**Stored data entries**
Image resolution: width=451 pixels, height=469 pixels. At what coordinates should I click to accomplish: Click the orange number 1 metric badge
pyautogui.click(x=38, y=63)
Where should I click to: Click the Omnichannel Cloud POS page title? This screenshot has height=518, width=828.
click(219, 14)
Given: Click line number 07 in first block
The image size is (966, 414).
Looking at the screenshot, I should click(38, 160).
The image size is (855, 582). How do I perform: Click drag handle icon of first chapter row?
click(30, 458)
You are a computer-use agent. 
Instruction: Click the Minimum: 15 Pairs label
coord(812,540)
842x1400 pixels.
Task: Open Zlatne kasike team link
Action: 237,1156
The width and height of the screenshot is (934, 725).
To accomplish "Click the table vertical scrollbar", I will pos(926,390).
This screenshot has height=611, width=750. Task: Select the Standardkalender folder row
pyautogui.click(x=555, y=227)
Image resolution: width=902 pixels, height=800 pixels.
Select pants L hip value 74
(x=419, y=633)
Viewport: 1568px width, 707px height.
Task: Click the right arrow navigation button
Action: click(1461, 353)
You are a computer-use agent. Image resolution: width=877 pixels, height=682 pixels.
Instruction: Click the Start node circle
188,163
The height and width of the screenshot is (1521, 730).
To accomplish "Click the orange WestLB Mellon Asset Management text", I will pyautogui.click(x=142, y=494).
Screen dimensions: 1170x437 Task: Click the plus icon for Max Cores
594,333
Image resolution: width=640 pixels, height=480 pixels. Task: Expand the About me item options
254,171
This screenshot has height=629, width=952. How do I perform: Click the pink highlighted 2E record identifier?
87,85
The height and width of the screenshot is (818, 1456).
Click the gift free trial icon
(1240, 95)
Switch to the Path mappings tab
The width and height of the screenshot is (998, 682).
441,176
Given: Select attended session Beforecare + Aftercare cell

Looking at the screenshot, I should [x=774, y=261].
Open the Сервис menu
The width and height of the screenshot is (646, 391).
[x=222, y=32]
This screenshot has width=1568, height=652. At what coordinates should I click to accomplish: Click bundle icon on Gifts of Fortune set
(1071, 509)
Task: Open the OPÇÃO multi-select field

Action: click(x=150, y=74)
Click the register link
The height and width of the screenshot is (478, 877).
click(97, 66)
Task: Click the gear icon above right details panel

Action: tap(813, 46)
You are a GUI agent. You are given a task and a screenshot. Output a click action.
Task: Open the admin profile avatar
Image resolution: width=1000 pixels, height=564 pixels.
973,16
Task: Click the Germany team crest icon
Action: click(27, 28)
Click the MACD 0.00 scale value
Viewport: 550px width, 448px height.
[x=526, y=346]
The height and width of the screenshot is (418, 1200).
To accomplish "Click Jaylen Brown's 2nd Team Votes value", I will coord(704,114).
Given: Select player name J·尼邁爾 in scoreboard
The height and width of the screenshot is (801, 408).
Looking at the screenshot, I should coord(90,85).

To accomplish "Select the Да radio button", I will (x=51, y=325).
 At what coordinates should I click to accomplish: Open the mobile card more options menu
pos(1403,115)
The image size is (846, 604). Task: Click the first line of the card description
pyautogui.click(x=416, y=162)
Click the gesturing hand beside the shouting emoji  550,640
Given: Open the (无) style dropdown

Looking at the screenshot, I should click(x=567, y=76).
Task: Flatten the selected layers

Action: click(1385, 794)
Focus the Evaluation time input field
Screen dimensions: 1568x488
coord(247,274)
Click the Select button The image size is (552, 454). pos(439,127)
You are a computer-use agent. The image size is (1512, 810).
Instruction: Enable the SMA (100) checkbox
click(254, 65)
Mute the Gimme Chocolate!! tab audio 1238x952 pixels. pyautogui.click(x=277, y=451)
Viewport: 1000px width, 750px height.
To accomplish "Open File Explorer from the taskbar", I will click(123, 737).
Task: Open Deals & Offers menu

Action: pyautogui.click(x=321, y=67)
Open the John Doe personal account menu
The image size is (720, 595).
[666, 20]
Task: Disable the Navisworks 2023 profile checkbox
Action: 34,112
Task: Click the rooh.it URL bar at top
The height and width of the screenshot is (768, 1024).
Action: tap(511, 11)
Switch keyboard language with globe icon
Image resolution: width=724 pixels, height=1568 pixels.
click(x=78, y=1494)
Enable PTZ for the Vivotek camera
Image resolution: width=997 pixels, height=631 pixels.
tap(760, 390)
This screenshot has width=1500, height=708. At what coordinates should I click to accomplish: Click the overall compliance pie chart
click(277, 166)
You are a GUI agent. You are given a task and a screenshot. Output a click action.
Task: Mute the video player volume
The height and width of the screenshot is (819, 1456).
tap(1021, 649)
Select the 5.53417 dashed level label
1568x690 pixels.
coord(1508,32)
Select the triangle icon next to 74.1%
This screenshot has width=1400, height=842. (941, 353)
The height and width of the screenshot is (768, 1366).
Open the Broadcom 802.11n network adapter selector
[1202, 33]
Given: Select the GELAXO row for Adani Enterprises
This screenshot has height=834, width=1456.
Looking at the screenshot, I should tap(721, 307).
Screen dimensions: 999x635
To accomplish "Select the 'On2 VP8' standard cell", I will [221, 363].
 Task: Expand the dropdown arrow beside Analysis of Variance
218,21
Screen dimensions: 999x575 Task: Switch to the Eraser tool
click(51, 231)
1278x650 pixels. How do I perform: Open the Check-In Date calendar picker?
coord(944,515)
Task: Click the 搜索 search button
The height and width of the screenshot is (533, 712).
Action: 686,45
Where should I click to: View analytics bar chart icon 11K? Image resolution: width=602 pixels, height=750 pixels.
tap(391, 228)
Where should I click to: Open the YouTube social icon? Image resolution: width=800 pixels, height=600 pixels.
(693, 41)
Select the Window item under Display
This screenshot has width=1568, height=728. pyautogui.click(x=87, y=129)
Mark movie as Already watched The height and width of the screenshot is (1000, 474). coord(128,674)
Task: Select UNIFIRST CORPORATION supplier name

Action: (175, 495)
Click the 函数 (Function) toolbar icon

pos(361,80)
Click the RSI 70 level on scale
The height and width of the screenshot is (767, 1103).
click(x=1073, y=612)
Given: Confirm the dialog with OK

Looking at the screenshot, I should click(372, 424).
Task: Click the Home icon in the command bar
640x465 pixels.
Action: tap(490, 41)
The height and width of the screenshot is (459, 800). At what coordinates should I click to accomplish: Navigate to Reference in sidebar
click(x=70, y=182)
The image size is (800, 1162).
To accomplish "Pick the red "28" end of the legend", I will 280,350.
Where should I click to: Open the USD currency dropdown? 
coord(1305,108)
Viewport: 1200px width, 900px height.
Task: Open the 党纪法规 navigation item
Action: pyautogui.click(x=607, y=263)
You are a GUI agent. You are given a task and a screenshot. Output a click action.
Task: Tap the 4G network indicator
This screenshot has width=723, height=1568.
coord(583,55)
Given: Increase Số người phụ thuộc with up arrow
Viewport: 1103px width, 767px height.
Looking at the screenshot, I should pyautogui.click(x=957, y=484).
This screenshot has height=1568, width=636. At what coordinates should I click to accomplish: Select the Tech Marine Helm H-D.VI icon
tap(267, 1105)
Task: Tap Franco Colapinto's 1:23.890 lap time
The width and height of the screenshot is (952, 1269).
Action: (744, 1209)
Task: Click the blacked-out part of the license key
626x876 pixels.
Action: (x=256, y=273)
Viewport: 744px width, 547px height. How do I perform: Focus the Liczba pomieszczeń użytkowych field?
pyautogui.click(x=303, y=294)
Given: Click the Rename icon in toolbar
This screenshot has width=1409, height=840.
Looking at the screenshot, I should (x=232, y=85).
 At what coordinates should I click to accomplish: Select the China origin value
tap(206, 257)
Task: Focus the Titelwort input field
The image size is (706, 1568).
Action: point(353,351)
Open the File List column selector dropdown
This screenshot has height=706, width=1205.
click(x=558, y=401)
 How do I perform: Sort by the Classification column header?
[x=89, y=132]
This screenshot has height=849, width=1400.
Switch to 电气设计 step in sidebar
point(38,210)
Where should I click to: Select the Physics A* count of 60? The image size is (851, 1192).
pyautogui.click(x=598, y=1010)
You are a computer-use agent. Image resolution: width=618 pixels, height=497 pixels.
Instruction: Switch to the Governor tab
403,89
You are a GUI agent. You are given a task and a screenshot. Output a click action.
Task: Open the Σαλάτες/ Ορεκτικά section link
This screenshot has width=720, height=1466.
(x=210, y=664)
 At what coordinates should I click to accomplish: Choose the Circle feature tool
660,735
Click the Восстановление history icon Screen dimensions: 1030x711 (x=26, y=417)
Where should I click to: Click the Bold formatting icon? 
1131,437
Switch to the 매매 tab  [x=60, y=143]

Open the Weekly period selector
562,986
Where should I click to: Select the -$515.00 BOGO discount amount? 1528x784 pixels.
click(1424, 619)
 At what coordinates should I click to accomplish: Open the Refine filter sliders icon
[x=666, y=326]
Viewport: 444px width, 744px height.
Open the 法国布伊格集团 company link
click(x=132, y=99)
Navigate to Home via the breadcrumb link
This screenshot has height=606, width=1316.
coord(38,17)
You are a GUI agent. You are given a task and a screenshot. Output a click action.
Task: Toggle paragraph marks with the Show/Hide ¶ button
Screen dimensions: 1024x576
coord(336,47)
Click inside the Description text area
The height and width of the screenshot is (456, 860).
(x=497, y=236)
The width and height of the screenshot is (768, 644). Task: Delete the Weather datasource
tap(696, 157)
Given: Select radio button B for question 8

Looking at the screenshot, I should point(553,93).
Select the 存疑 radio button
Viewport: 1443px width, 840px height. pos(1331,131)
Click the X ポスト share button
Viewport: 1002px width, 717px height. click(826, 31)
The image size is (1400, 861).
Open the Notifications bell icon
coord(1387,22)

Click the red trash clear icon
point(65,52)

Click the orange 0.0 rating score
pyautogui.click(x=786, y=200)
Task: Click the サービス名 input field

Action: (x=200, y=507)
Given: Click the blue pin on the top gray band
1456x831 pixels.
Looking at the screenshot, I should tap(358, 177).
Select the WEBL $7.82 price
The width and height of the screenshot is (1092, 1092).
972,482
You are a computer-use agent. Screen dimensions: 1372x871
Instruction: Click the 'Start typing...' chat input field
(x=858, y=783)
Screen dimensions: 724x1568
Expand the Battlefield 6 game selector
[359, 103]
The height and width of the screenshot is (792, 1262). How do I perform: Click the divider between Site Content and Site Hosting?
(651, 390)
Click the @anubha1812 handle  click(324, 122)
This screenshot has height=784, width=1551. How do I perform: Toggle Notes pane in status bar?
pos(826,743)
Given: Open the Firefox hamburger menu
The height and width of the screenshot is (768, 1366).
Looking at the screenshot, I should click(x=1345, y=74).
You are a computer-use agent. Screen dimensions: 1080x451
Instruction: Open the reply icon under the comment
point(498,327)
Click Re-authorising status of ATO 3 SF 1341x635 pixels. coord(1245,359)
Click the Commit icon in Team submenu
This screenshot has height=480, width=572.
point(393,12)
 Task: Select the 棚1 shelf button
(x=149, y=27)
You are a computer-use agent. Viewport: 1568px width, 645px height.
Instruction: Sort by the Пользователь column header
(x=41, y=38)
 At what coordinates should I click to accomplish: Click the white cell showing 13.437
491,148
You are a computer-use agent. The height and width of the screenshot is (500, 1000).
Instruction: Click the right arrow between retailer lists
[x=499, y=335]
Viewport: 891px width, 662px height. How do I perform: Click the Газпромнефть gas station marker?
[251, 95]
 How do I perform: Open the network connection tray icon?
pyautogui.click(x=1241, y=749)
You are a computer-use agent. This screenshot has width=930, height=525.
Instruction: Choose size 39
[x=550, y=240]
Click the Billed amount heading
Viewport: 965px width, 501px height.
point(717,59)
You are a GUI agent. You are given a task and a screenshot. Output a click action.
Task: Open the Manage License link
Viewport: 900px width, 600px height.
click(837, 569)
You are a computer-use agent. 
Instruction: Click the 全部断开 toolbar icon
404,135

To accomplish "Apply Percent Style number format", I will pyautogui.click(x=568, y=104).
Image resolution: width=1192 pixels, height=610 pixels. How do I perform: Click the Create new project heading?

**Task brief**
Among the lines above, repeat exactly those from the line with "Task: Select UNIFIRST" to the line with "Given: Click the Rename icon in toolbar", counting both ends.

**Response to the exercise**
Task: Select UNIFIRST CORPORATION supplier name

Action: (175, 495)
Click the 函数 (Function) toolbar icon

pos(361,80)
Click the RSI 70 level on scale
The height and width of the screenshot is (767, 1103).
click(x=1073, y=612)
Given: Confirm the dialog with OK

Looking at the screenshot, I should click(372, 424).
Task: Click the Home icon in the command bar
640x465 pixels.
Action: tap(490, 41)
The height and width of the screenshot is (459, 800). At what coordinates should I click to accomplish: Navigate to Reference in sidebar
click(x=70, y=182)
The image size is (800, 1162).
To accomplish "Pick the red "28" end of the legend", I will 280,350.
Where should I click to: Open the USD currency dropdown? 
coord(1305,108)
Viewport: 1200px width, 900px height.
Task: Open the 党纪法规 navigation item
Action: pyautogui.click(x=607, y=263)
You are a GUI agent. You are given a task and a screenshot. Output a click action.
Task: Tap the 4G network indicator
This screenshot has width=723, height=1568.
coord(583,55)
Given: Increase Số người phụ thuộc with up arrow
Viewport: 1103px width, 767px height.
Looking at the screenshot, I should pyautogui.click(x=957, y=484).
This screenshot has height=1568, width=636. At what coordinates should I click to accomplish: Select the Tech Marine Helm H-D.VI icon
tap(267, 1105)
Task: Tap Franco Colapinto's 1:23.890 lap time
The width and height of the screenshot is (952, 1269).
Action: (744, 1209)
Task: Click the blacked-out part of the license key
626x876 pixels.
Action: (x=256, y=273)
Viewport: 744px width, 547px height. How do I perform: Focus the Liczba pomieszczeń użytkowych field?
pyautogui.click(x=303, y=294)
Given: Click the Rename icon in toolbar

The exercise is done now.